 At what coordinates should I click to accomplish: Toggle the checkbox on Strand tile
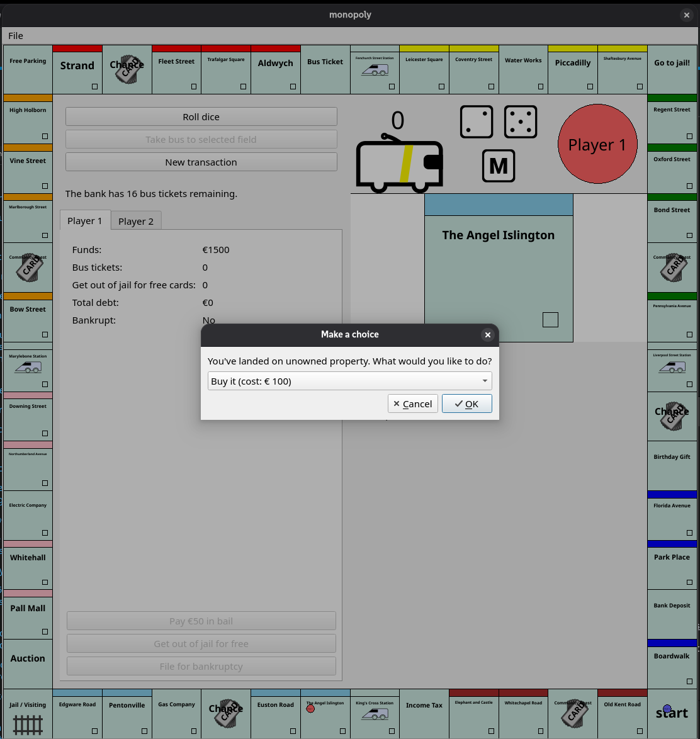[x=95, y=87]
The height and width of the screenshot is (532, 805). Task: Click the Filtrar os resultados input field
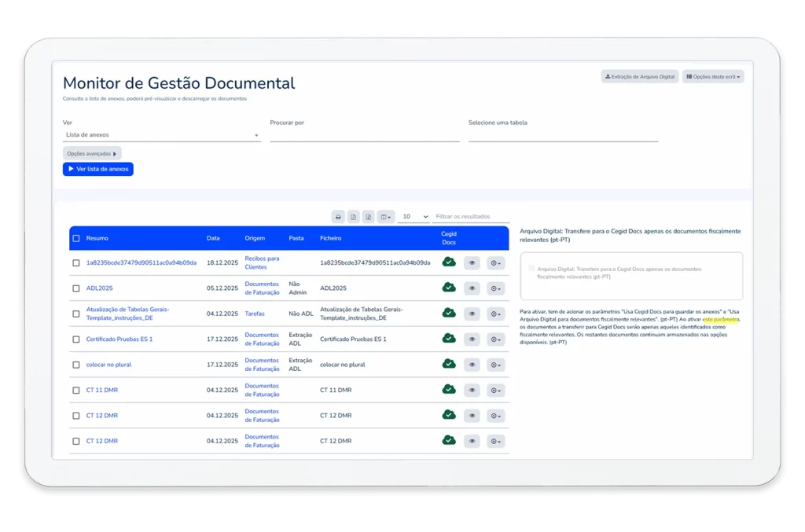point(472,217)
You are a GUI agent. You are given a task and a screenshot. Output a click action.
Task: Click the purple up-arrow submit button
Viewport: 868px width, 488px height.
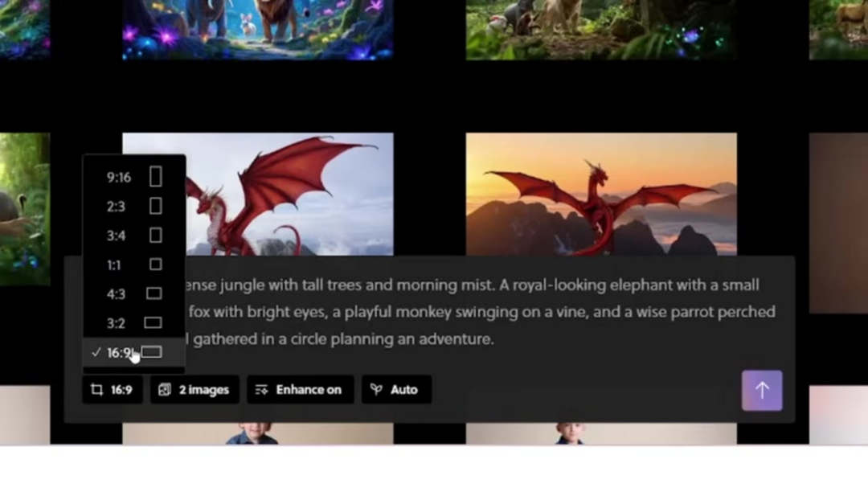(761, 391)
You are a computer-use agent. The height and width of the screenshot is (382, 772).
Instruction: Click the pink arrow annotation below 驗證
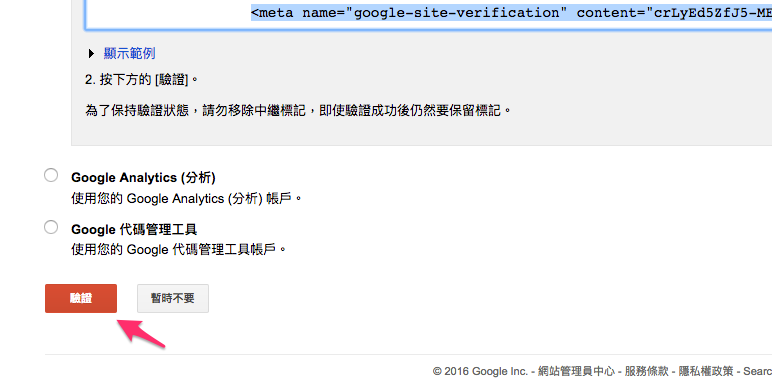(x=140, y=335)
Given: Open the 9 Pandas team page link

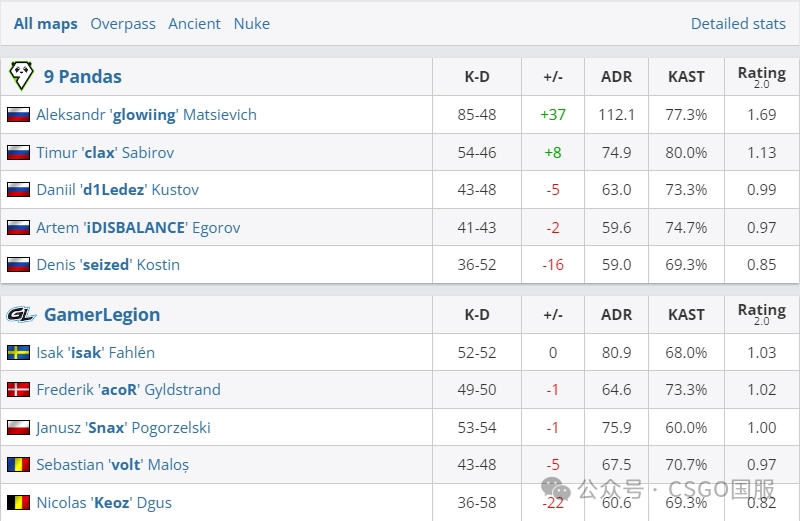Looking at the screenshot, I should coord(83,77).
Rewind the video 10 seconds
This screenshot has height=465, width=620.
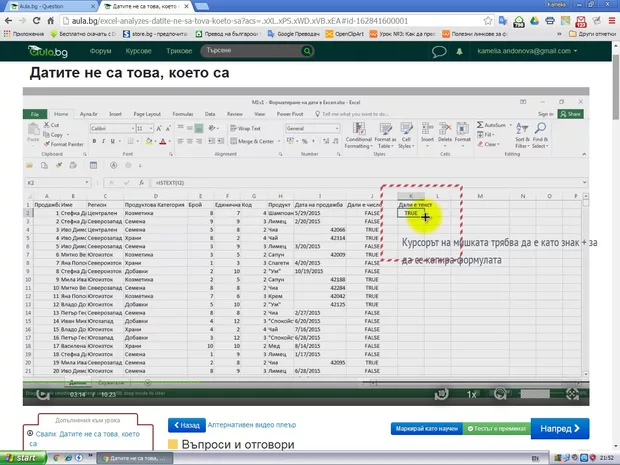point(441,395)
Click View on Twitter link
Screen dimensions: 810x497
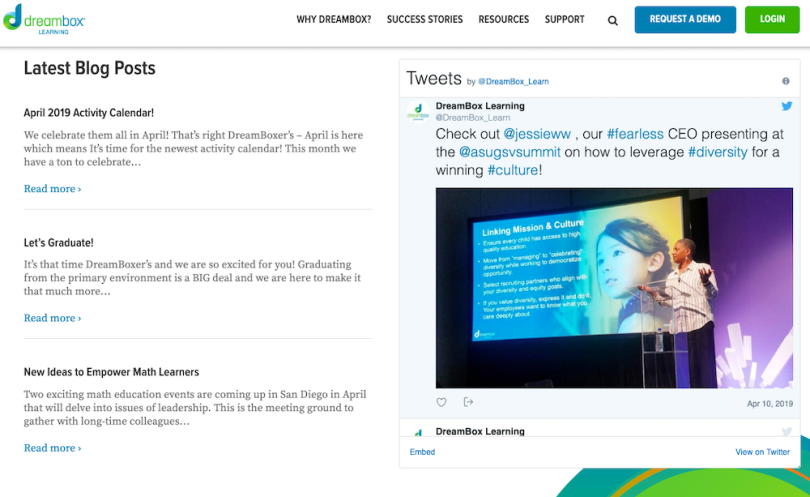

- - -

§ **GOAL OF THE EXERCISE**: The pictures are not part of the copy. Retype everything else in the entries exactly.

§ **THE COMPLETED TASK**:
 At what coordinates should I click to accomplish: Toggle the checkbox on Strand tile
[x=95, y=87]
The height and width of the screenshot is (532, 805). Task: Click the Filtrar os resultados input field
point(472,217)
You are a GUI agent. You are given a task and a screenshot. Output a click action.
Task: Click the purple up-arrow submit button
Viewport: 868px width, 488px height.
(761, 391)
You are a computer-use agent. The height and width of the screenshot is (382, 772).
Instruction: Click the pink arrow annotation below 驗證
(x=140, y=335)
Given: Open the 9 Pandas team page link

Looking at the screenshot, I should coord(83,77).
Rewind the video 10 seconds
This screenshot has height=465, width=620.
point(441,395)
Click View on Twitter link
Screen dimensions: 810x497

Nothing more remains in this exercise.